- Directed by: Richard Gray
- Written by: Abe Pogos
- Produced by: Michele Gray; Richard Gray; Jamie Houge; Virginia Kay; Nick Farnell; John Garrett; Kaine Harling; Steve Ponce;
- Starring: Cary Elwes; Jason Momoa; Drew Roy; Haley Webb; Shane Coffey;
- Cinematography: John Garrett
- Edited by: Christopher Kroll
- Music by: Alies Sluiter
- Production company: Yellow Brick Films
- Distributed by: Screen Media
- Release date: September 12, 2016;
- Running time: 105 minutes
- Country: United States
- Language: English

= Sugar Mountain (film) =

Sugar Mountain is a 2016 American thriller film directed by Richard Gray and written by Abe Pogos. The film stars Cary Elwes, Jason Momoa, Drew Roy, Haley Webb, and Shane Coffey. Filming began on March 10, 2014 in Seward, Alaska and ended on April 18.
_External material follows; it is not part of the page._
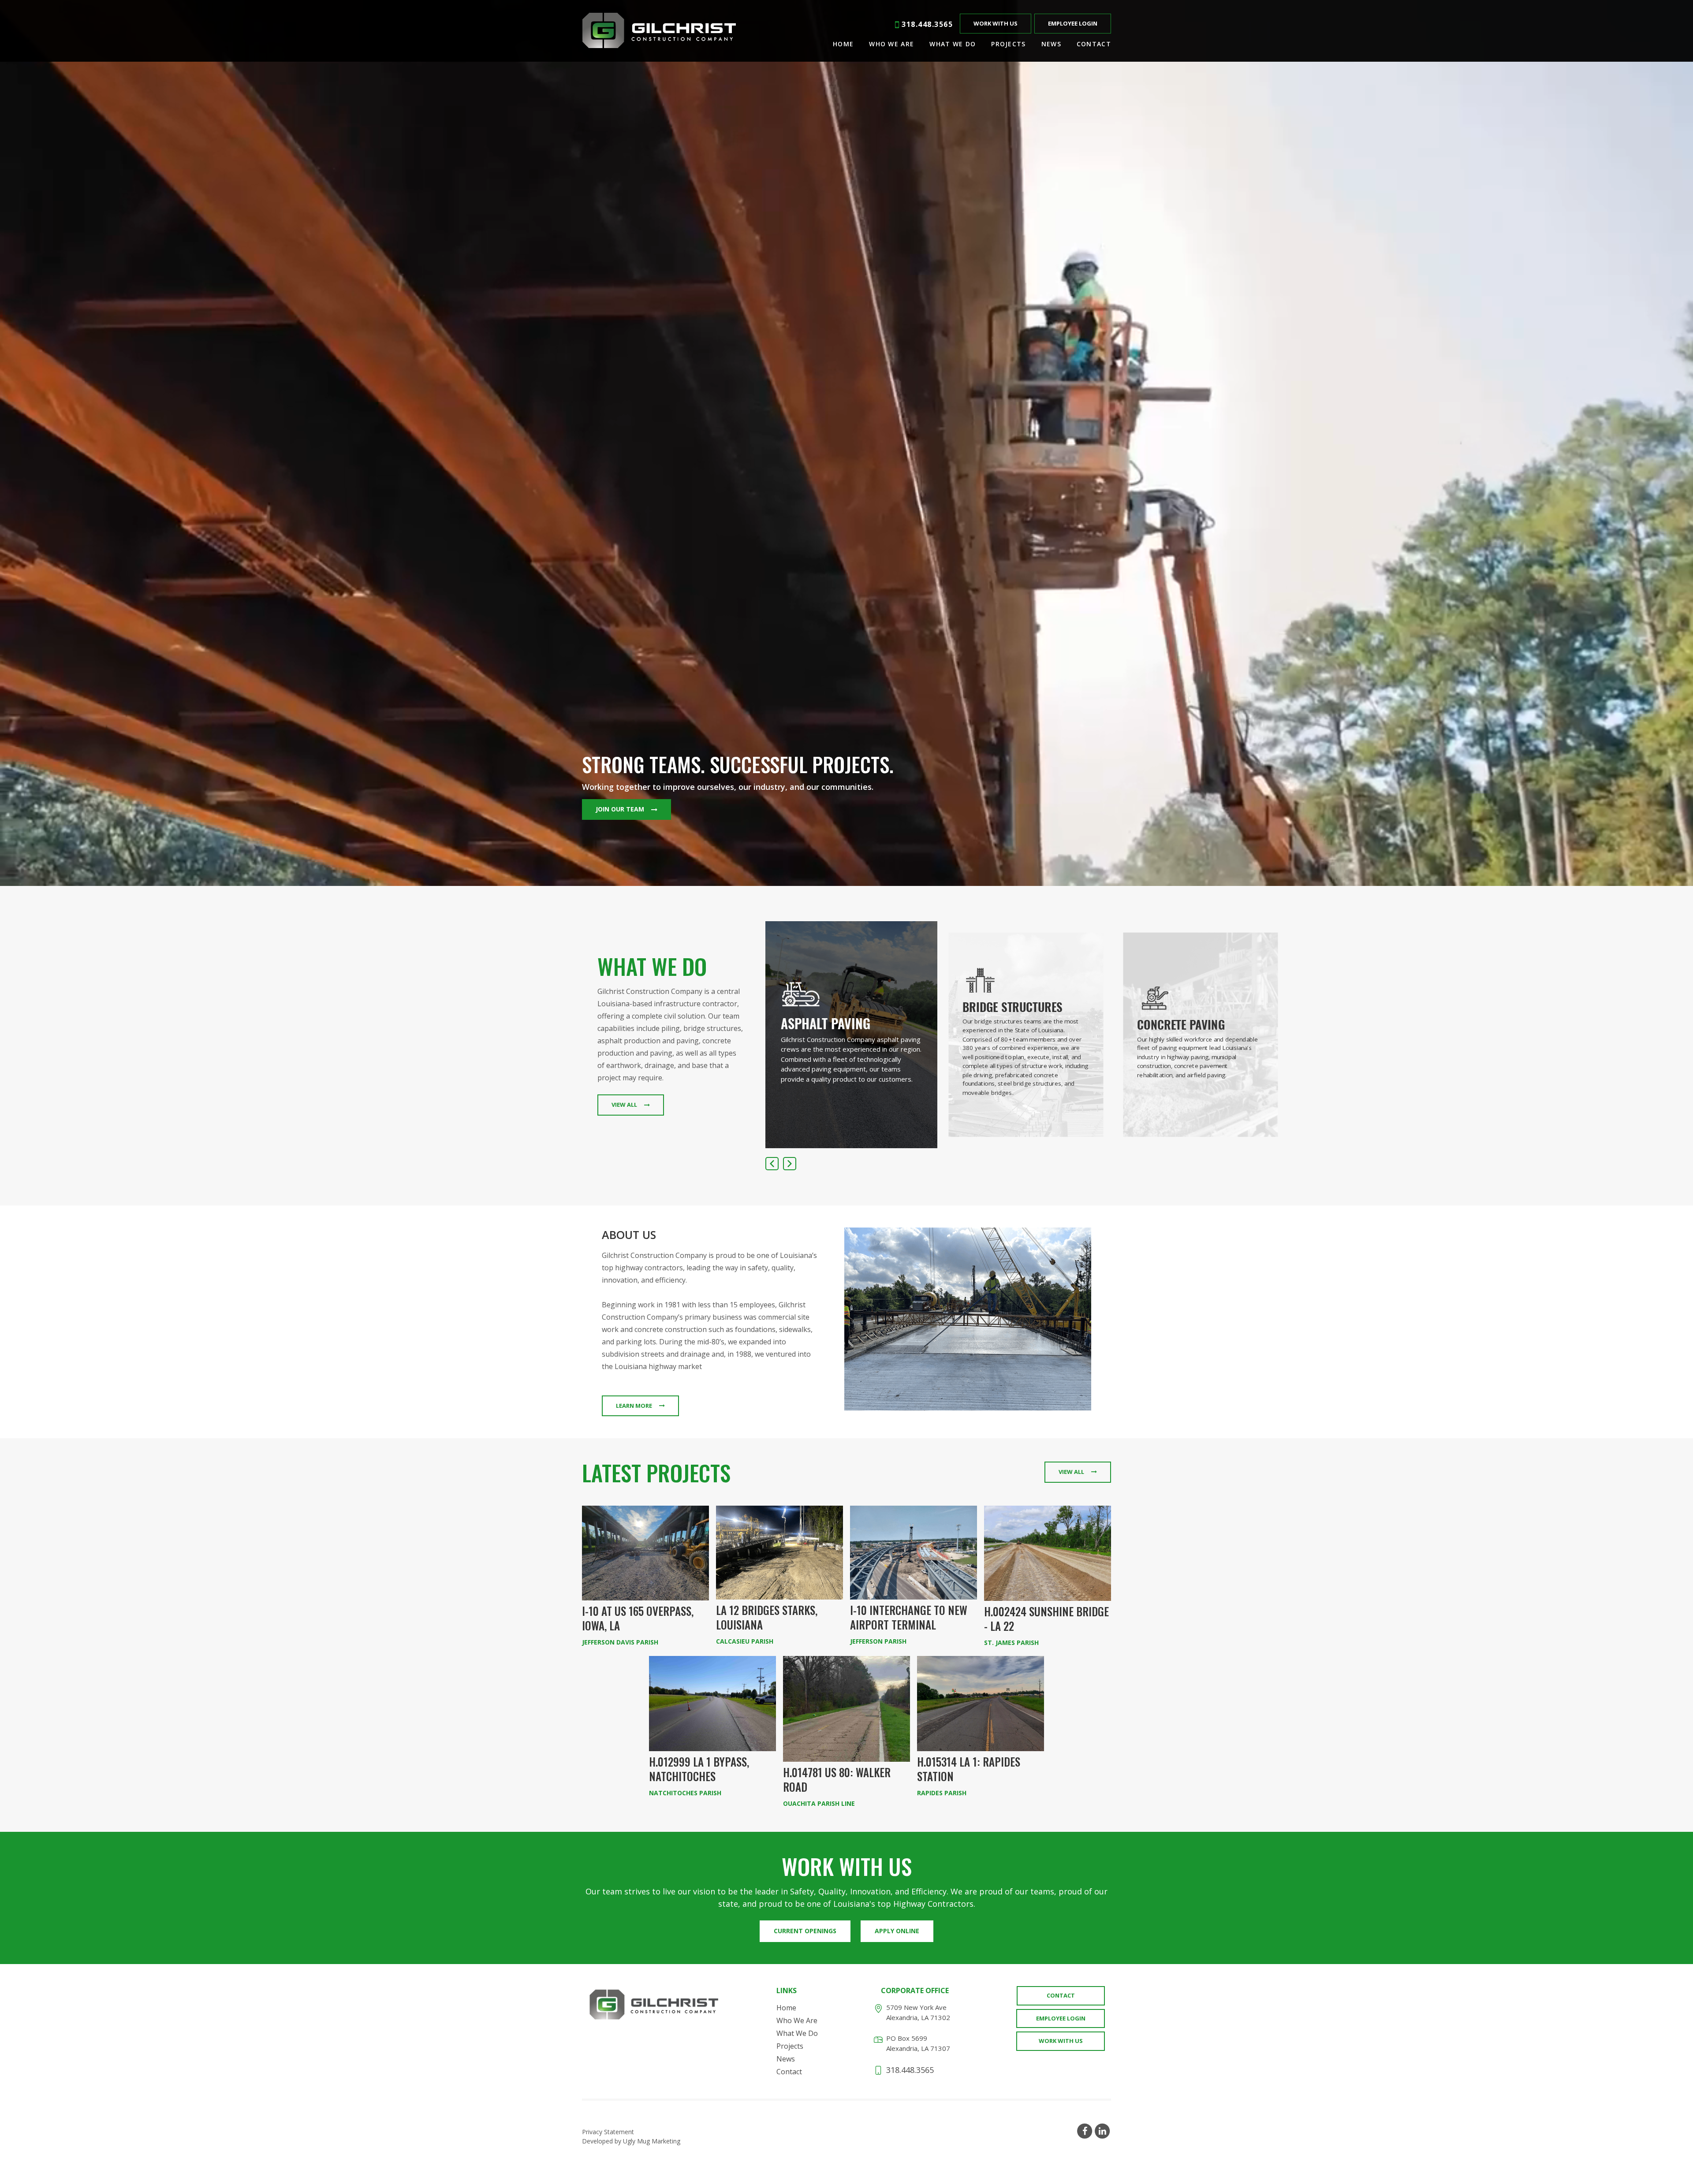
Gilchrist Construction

The film was released in the United States on December 9, 2016.

==Plot==

A man tries to fake going missing for a few days to sell his survival story. But, things quickly get out of hand.

== Cast ==
- Cary Elwes as Jim Huxley
- Jason Momoa as Joe Bright
- Drew Roy as Miles West
- Haley Webb as Lauren Huxley
- Shane Coffey as Liam West
- Melora Walters as Tracey Huxley
- Anna Hutchison as Angie Miller
- John Karna as Josh Miller
- Steve Mouzakis as Randy

== Production ==
The film originally had been set in Australia until the filmmakers found a suitable location in Alaska. The executive producer responsible for arranging a considerable amount of the film finance was Kaine Harling. Principal photography began March 10, 2014 in the town of Seward, lasting six weeks. Filming ended on April 18, 2014.